The trick question in the title

Ask “which bar requires an AI policy” and the literal answer is none. Ask “which instruments make a firm without one indefensible” and the answer is most of them. The mechanism is supervision: Rules 5.1 and 5.3 require managerial lawyers to maintain measures giving reasonable assurance that everyone in the firm, lawyer and nonlawyer, conforms to the rules. Once AI tools enter the building, those measures have to say something about AI, and a measure that is unwritten, untrained, and unacknowledged is hard to call a measure at all.

The instruments make this progressively concrete. ABA Formal Opinion 512 states that managerial lawyers must establish clear policies regarding the firm’s permissible use of generative AI. Arizona’s best-practices guidance specifies the format: written firm AI policies that staff acknowledge. Missouri’s Informal Opinion 2024-11 is literally structured as advice to a lawyer designing a firm AI policy, walking through training, platform vetting, verification, and independence. Kentucky’s E-457 directs firms to adopt AI policies and training. New Mexico requires firm policies and training under its supervision analysis. Vermont’s judiciary report recommends an office AI-use policy as part of supervision duties. And the voluntary Virginia Bar Association published a full model policy template in 2024.

The six sections every instrument converges on

1. An approved-tools register. The competence and confidentiality duties both collapse into tool vetting: who checked this tool’s terms, when, and what did they find about training on inputs, retention, and access. Florida, Oregon, New Mexico, and the ABA all frame tool understanding as a precondition of use. The register is the artifact that proves it happened, and the consumer-versus-enterprise distinction belongs here, because the same product name can carry opposite data terms across tiers.

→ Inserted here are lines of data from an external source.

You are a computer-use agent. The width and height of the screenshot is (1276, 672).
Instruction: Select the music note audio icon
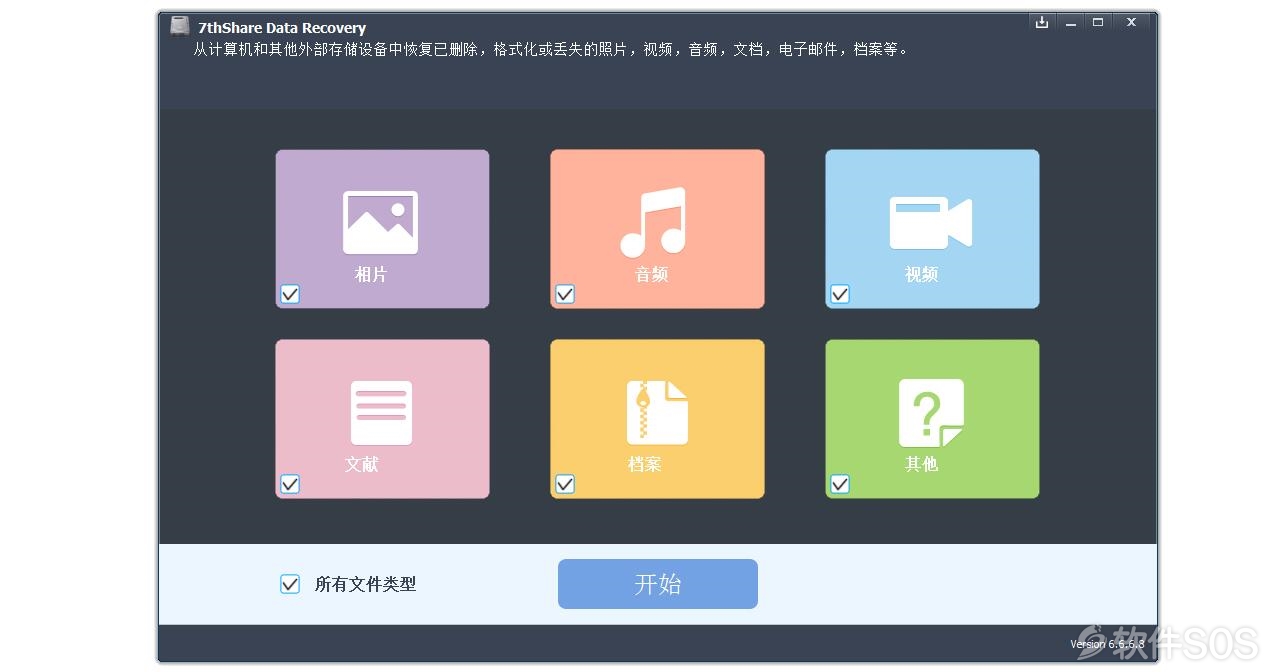(653, 221)
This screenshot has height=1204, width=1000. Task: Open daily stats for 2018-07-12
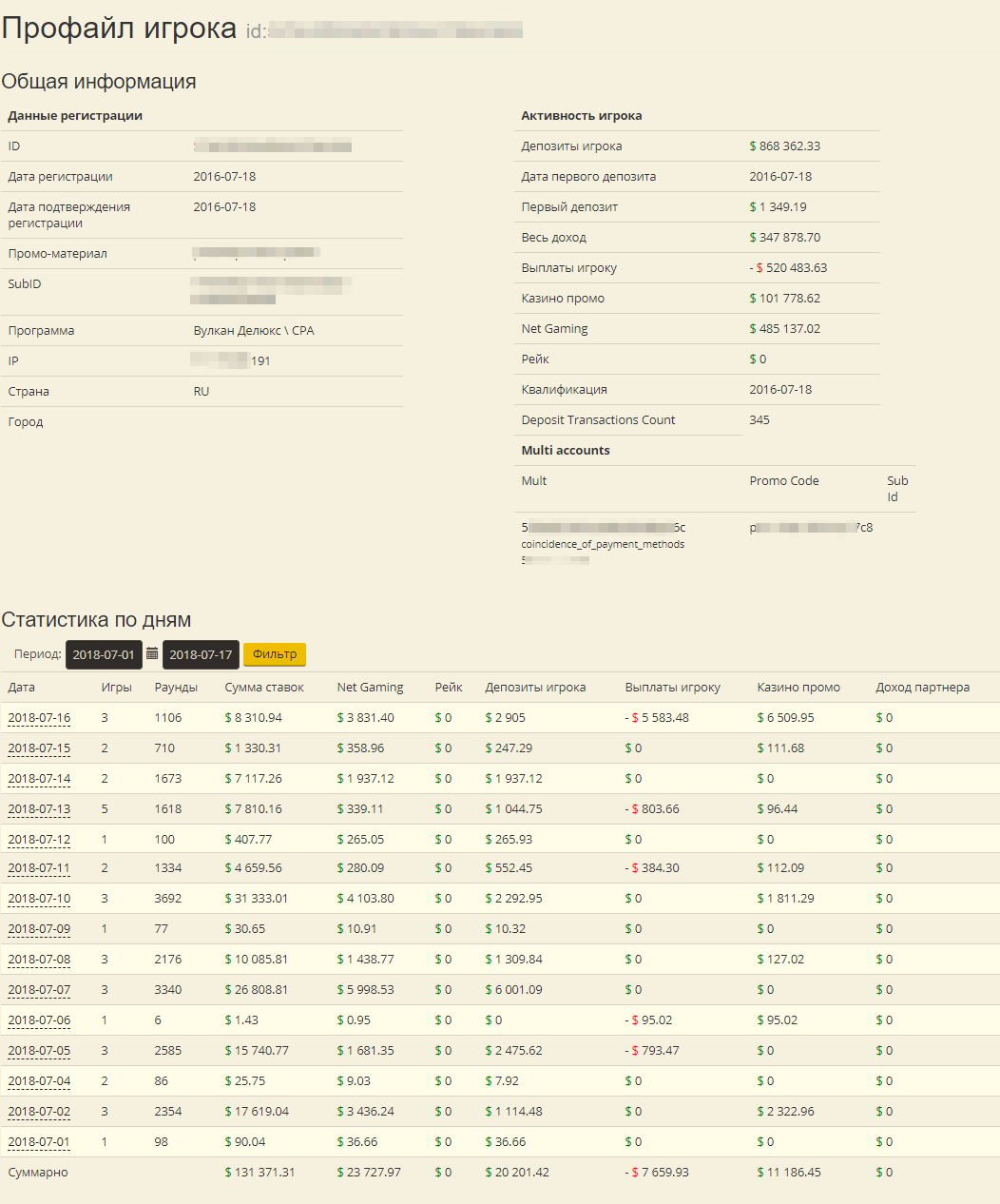tap(39, 840)
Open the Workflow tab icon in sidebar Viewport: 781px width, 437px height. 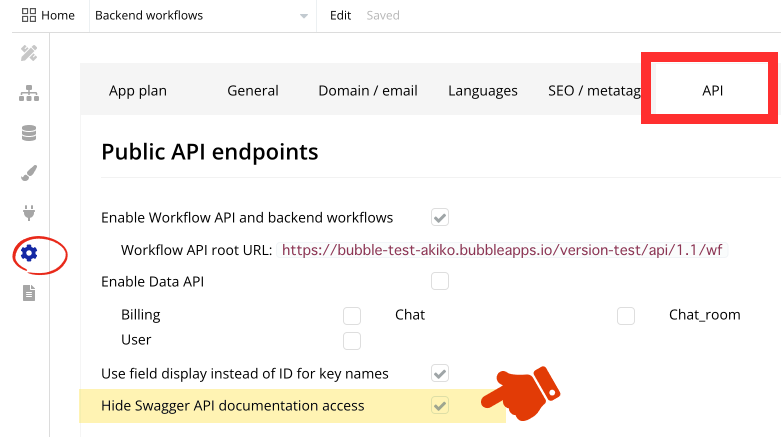tap(29, 93)

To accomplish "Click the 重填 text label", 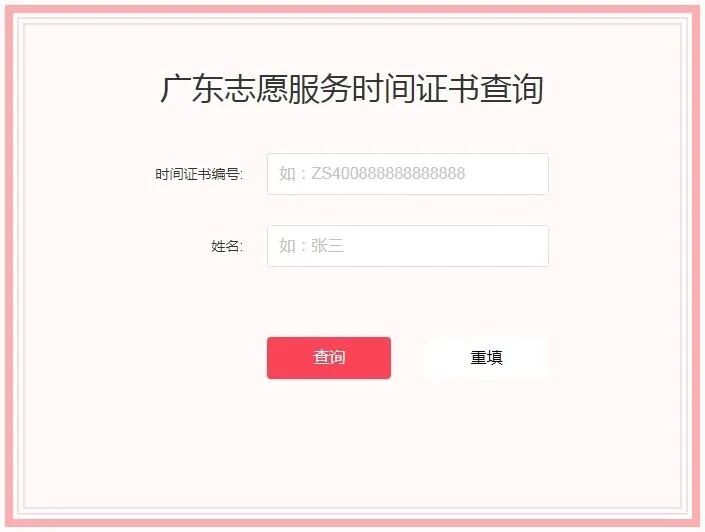I will tap(486, 358).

2. Confidentiality and consent rules. What may never go into which tools; anonymization standards (New Mexico’s warning that fact patterns identify clients even without names is worth quoting in your policy); and your consent posture, which is jurisdiction-specific: from no per se duty in Virginia’s guidance and New Jersey’s guidelines, through Florida’s recommended consent, to West Virginia’s informed consent confirmed in writing. Multi-state firms should write to their strictest jurisdiction.

3. A verification workflow. Every output is a draft; a human with matter knowledge reviews before use; every citation is independently verified in a traditional database before filing; court-specific AI orders are checked per filing. This is the section that prevents the sanctions caselaw from happening to you, and it should be non-negotiable in the policy’s own words.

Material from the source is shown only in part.